● **Stored dataset items**:
+++++

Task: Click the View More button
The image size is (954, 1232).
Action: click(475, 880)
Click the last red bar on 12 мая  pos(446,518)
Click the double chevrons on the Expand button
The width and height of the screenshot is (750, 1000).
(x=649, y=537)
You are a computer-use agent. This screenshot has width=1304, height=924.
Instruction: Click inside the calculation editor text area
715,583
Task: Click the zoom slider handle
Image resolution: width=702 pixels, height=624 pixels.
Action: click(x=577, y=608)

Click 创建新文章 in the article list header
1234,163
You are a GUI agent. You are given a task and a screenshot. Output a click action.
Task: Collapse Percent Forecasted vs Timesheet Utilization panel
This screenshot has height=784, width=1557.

+++++

Within the data above, pick out all lines holding the word "button".

Task: Click the View More button
Click the double chevrons on the Expand button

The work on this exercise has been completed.